• Banno
    24.8k
    Indeed, that's the trouble with ethics; it thinks it is distinct from other such topics.
  • Shawn
    13.2k
    I don't see that ethical statements must be justified in any distinct from other statements. They are just statements.Banno

    So, can any knowledge about ethics can be derived from ethical acts?

    There are justified true beliefs after all.
  • Banno
    24.8k
    Not clear what you are asking.
  • Shawn
    13.2k
    So, we know about what is ethical to do, because we do it in ethical acts.

    Can thus we write about what is ethical?
  • Banno
    24.8k
    we know about what is ethical to do, because we do it in ethical acts.Question

    Change "because" to "and".

    We can write about it. But what is important is that we act.
  • Shawn
    13.2k
    We can write about it. But what is important is that we act.Banno

    But, Wittgenstein!

    He said we must be silent about such things.
  • Banno
    24.8k
    He said we must be silent about such things.Question

    Which things?
  • Shawn
    13.2k


    Evaluating the validity of ethical propositions of course comparatively to the sum total of people in the state of affairs of the world.
  • Banno
    24.8k
    Indeed, we do evaluate moral propositions. And in the end, it is quite fine to say "I am just certain that it is so; there is no justification."
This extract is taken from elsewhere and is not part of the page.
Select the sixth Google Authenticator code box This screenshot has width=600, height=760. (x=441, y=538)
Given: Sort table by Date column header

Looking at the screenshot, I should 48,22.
    And here there can be silence.
  • Shawn
    13.2k
    I am just certain that it is so; there is no justification.Banno

    So, who ought have the final word on the matter? The lawyers, judge, or jury?
  • mcdoodle
    1.1k
    He said we must be silent about such thingsQuestion

    There are certain things which the Tractatus says we should keep silent about. But I think, as you know from other exchanges, that the Tractatus is not the 'template' for everything Wittgenstein thought: it's the starting point of a man in his twenties who later saw things more broadly, especially in terms of how we use language and what the grammar of philosophical enquiry is. I've just been reading 'Culture and Value' which is a piecemeal, illuminating summary of other remarks by Wittgenstein about, well, matters of culture and value.
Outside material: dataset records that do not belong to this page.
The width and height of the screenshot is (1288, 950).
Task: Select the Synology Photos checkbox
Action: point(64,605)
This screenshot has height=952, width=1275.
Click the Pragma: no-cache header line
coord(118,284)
    He did talk about Ethics. Famously he's said to have thought it was on a par with Aesthetics. He thought that Ethics-talk involved stepping out of the natural into the Supernatural, and therefore our language renders it nonsense - but nonsense which is attempting to express profound meaning, only our language fails us.

    Here's a link to the 1929 lecture on Ethics, it's hard to read in this format, oddly enough it's one of the few things I've found easier to read on a phone than on a pc.
  • Banno
    24.8k
    That's just asking "Who do you trust?"